*** Opening of Study material ***

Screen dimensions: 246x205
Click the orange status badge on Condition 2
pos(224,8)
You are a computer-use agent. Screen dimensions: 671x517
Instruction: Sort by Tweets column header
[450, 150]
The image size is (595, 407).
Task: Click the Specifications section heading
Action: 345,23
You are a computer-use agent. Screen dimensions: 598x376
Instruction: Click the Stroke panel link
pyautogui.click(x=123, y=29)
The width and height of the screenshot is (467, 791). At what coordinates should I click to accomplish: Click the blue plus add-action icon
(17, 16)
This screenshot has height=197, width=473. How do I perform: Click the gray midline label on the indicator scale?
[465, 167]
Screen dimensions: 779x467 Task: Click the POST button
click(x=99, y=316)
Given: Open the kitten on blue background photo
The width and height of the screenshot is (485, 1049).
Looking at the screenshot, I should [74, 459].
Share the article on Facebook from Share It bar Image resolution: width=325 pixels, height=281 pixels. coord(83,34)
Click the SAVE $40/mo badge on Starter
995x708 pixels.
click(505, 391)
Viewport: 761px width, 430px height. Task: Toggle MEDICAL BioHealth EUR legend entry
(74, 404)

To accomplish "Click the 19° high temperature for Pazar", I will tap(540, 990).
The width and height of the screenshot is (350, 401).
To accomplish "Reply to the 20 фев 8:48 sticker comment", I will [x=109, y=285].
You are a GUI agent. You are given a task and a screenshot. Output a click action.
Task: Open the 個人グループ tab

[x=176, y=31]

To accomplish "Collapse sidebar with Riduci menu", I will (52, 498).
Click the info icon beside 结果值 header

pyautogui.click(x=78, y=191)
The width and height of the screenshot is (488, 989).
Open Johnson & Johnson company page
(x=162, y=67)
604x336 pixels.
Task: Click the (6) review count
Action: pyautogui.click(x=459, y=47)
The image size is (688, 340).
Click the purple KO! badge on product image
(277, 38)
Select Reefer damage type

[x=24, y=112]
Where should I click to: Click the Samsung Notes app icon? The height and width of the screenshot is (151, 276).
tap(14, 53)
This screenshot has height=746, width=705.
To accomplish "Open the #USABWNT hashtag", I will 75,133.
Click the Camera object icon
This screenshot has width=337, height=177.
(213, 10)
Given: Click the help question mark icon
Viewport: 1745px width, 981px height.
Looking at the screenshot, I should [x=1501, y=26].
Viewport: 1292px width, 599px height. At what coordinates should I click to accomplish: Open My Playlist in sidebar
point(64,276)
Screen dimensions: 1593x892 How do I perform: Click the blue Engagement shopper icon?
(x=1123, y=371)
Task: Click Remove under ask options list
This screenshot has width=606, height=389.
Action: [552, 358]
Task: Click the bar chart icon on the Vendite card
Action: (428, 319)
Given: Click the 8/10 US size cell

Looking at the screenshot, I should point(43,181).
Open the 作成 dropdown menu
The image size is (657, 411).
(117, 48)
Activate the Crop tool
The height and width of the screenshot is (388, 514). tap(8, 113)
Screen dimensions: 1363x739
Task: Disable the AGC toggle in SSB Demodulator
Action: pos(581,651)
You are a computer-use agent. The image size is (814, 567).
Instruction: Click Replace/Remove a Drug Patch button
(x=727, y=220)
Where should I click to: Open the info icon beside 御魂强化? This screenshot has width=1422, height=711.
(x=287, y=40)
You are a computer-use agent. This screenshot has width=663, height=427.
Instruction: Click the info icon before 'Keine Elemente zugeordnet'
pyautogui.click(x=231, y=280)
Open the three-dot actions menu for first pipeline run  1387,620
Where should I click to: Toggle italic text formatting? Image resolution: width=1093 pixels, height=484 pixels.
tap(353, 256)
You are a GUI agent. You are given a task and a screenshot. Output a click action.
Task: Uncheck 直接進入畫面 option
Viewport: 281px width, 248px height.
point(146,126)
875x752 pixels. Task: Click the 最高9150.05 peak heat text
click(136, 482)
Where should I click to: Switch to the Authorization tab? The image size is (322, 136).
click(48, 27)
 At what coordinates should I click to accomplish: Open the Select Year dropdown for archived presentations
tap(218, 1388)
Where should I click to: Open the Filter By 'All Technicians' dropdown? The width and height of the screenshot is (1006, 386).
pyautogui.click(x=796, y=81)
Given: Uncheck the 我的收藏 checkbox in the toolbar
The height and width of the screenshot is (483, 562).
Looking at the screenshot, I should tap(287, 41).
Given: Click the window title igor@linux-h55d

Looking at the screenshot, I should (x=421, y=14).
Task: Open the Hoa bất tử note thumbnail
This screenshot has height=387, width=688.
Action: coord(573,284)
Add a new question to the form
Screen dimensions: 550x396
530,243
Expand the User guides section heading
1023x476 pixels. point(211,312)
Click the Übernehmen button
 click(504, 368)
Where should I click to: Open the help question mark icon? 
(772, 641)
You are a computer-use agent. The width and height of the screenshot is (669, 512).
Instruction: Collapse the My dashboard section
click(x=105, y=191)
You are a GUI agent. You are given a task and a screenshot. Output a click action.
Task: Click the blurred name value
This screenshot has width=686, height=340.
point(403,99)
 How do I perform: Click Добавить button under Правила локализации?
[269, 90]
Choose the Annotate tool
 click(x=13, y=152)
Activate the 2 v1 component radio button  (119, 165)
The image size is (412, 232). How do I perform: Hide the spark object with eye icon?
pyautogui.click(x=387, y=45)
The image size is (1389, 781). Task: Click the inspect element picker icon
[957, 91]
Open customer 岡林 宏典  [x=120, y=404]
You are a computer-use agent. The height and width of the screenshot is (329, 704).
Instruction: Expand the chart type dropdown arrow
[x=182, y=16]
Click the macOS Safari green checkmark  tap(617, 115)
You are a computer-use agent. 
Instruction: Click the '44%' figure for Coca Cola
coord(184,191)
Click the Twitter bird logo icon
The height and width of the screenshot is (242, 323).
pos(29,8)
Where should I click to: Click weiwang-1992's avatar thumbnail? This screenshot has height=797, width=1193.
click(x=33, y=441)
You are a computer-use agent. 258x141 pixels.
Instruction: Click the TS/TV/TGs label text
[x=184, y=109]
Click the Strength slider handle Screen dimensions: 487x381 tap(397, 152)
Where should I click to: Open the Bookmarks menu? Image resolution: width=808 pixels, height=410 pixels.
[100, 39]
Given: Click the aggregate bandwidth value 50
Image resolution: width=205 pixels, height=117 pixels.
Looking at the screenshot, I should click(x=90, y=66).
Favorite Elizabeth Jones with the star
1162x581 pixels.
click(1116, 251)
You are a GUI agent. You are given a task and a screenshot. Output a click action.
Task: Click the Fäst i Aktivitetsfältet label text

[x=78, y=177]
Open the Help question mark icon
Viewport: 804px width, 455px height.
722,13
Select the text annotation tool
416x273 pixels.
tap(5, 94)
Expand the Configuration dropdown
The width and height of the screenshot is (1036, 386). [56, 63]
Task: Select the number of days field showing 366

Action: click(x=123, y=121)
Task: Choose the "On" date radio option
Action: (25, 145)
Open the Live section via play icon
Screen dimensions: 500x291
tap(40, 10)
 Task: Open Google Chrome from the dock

*** Close of Study material ***

Task brief. Copy out the lines of the data where the string "Uncheck" occurs.

Solution to this task.
Task: Uncheck 直接進入畫面 option
Given: Uncheck the 我的收藏 checkbox in the toolbar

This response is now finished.